Rawson, M., & Reger, G. (2021). A Multithreaded Vampire with Shared Persistent Grounding. In Proceedings of the 21st Conference on Formal Methods in Computer-Aided Design – FMCAD 2021 (pp. 280–284). TU Wien Academic Press. https://doi.org/10.34727/2021/isbn.978-3-85448-046-4_38
Automated theorem provers (ATPs) typically run in
a single thread. Hardware parallelism is then exploited through
portfolios, in which distinct and disjoint strategies are launched
as fully-independent processes and do not cooperate. Whilst there
has been some historic exploration of cooperation, the technical
challenge has prevented this from being fully explored in modern
ATPs. The following describes the non-trivial engineering effort
required to make the Vampire theorem prover multithreaded,
such that multiple proof attempts coexist in the same memory
space. This lays the foundations for a new generation of
proof search techniques able to cooperate with other proof
attempts running in parallel.
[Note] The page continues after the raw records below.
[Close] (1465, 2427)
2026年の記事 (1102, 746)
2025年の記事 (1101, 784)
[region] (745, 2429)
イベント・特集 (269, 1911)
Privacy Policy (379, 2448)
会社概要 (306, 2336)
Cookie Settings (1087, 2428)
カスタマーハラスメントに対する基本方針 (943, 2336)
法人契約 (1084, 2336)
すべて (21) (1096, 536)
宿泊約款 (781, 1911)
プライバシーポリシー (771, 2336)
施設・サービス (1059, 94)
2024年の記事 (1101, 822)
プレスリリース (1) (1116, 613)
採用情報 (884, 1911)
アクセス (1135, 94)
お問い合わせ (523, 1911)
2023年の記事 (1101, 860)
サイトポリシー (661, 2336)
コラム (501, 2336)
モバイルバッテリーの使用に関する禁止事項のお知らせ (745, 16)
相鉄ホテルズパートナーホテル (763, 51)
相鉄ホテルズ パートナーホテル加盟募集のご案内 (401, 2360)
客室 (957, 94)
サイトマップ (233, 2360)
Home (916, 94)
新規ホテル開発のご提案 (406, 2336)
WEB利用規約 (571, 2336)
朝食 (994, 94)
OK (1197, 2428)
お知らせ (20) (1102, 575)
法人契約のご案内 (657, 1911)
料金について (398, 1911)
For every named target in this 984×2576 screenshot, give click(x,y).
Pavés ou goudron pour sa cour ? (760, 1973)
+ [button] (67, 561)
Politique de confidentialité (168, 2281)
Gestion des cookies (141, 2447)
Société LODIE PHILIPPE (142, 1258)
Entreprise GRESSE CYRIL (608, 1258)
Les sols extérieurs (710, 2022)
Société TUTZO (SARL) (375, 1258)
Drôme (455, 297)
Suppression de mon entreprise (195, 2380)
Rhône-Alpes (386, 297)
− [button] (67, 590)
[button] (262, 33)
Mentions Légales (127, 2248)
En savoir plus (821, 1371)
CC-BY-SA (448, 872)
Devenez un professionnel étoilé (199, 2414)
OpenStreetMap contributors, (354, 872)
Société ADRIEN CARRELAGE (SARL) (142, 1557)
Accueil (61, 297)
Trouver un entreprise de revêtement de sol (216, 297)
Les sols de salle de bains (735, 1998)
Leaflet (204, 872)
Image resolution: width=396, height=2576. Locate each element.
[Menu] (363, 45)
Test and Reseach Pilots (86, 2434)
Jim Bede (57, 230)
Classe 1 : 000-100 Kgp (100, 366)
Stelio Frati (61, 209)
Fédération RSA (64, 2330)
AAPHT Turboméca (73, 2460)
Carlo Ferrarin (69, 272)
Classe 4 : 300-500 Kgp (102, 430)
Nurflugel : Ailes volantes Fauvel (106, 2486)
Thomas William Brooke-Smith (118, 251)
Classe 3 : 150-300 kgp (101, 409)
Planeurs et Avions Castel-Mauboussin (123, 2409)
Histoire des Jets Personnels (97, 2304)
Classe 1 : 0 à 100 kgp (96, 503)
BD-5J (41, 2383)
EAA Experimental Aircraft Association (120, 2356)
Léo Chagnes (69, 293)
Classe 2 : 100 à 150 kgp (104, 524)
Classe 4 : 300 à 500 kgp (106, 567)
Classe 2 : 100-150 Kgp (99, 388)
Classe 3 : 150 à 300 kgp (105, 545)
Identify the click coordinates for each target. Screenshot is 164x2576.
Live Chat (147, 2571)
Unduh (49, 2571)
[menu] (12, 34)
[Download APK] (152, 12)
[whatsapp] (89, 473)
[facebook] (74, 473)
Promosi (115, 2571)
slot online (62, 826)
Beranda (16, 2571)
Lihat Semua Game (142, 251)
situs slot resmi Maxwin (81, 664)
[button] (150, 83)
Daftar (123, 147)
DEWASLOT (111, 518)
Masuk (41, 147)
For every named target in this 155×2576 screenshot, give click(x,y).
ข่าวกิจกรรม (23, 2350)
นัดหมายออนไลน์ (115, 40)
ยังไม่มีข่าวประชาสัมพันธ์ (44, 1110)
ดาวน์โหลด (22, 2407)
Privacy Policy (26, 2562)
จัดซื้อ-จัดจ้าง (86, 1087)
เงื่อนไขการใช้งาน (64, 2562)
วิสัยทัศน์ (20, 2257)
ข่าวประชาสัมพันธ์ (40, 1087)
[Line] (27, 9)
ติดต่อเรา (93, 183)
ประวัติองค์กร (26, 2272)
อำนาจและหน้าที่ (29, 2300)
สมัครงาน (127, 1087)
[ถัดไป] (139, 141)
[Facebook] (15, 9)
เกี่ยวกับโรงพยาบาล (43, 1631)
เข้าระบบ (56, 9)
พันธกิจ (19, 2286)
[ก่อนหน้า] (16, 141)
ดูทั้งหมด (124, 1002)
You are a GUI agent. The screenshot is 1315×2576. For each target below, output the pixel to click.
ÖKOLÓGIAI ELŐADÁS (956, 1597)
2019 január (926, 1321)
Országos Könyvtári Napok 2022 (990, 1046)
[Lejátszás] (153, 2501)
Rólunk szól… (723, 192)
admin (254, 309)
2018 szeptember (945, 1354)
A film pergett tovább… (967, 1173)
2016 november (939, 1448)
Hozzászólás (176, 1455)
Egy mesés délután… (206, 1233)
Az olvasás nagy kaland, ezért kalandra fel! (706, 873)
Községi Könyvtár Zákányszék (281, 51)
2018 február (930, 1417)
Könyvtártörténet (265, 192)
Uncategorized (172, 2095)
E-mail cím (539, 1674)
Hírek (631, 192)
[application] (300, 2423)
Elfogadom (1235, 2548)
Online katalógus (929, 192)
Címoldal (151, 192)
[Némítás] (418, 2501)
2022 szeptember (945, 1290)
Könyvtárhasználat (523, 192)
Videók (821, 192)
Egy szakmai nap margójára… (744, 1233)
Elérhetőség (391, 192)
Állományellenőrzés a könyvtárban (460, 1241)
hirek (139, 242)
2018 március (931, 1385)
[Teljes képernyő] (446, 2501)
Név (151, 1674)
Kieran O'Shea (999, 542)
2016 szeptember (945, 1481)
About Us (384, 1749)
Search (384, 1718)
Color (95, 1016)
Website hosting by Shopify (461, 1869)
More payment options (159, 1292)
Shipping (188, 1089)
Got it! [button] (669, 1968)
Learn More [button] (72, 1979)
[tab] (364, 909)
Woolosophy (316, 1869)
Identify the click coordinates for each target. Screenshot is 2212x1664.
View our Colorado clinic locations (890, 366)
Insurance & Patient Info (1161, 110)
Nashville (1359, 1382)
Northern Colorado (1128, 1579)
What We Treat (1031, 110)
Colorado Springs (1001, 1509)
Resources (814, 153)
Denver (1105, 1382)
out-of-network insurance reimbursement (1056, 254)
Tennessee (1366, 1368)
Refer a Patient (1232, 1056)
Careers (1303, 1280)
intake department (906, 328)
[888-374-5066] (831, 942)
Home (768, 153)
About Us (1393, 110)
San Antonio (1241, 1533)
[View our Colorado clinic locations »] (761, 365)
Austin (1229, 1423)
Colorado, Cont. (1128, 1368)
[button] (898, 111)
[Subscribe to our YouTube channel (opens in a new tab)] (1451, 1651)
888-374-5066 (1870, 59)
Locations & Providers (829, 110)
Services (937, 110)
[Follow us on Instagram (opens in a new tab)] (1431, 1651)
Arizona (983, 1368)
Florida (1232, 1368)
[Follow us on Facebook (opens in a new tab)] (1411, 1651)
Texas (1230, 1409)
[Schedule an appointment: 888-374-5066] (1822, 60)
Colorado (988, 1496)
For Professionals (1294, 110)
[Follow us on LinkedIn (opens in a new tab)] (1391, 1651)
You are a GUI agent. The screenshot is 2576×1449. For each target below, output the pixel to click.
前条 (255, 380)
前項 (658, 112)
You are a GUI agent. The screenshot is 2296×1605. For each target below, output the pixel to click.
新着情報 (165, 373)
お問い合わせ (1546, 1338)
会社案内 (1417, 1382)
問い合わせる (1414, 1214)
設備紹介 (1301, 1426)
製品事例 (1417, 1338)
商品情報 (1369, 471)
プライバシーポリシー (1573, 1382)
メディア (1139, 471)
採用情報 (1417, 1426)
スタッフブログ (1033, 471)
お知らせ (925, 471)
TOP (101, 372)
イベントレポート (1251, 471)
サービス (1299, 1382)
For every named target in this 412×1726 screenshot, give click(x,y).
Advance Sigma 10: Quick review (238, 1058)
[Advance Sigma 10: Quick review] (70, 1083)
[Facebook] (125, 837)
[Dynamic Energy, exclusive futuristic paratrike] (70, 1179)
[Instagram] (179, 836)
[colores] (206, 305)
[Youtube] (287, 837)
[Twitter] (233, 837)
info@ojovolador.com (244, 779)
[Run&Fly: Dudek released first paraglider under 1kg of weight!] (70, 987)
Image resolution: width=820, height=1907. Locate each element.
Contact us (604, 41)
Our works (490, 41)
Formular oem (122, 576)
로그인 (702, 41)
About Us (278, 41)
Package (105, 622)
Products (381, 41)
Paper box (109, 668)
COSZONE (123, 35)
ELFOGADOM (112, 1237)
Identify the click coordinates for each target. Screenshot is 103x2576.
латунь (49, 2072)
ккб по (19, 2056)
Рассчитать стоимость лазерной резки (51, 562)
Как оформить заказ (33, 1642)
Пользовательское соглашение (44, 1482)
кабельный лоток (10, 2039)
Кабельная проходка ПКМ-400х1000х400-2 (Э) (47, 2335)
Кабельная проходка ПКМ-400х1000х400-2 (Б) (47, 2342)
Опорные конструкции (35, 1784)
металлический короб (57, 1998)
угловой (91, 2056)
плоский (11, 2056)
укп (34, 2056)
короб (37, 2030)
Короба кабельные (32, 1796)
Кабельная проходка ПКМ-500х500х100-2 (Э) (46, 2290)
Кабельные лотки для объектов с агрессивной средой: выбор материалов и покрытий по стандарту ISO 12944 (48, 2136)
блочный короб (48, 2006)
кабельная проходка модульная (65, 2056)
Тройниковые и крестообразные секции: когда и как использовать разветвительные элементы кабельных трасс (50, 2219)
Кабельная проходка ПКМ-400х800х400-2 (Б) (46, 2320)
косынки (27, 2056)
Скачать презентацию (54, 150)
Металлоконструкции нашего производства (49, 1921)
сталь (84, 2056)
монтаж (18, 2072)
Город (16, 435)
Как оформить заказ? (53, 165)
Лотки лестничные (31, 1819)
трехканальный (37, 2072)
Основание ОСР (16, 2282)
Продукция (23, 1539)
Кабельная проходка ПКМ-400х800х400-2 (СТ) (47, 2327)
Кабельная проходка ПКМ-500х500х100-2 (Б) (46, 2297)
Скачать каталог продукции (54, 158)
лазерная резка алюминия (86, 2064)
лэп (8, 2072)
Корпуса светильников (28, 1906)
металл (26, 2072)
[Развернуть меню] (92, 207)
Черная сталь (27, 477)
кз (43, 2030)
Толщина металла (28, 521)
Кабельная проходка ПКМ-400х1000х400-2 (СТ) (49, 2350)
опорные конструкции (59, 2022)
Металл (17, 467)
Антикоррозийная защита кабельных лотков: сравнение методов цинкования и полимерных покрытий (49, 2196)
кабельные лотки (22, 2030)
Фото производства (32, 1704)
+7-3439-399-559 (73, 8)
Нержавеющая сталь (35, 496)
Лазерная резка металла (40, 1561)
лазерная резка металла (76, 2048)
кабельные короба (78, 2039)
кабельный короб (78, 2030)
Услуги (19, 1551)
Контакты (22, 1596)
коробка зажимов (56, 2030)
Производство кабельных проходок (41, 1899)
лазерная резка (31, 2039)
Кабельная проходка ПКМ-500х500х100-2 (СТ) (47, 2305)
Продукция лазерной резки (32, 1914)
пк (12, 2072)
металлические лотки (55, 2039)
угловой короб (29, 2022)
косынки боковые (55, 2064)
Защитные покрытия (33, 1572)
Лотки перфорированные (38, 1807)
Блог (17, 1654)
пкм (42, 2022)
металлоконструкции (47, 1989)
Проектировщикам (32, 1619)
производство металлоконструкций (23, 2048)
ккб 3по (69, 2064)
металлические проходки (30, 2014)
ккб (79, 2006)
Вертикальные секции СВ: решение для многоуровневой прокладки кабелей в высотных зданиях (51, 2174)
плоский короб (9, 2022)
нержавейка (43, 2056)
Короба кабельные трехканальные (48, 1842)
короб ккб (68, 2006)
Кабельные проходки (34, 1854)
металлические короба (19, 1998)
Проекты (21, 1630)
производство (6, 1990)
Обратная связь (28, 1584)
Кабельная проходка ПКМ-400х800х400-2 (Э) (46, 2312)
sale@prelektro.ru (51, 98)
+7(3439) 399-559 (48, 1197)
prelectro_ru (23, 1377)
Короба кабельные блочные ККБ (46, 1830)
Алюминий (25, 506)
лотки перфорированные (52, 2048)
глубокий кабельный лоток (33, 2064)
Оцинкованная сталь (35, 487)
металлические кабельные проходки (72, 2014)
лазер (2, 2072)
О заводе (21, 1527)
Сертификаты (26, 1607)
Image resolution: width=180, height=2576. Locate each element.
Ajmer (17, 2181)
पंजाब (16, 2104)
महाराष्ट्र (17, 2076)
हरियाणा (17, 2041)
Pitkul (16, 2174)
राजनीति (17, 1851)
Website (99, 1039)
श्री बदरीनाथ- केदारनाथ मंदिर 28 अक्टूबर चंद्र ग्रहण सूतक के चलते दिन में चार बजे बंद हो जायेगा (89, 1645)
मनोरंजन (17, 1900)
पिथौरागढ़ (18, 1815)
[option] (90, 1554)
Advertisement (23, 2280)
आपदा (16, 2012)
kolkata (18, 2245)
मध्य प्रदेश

As an initial demonstration, we
implement a shared persistent grounding daemon that receives
all clauses generated by all proof attempts and checks whether
a heuristically-grounded version is unsatisfiable. The resulting
multi-threaded system achieves limited contention compared
to the previous process-based implementation, and persistent
grounding improves performance in certain cases.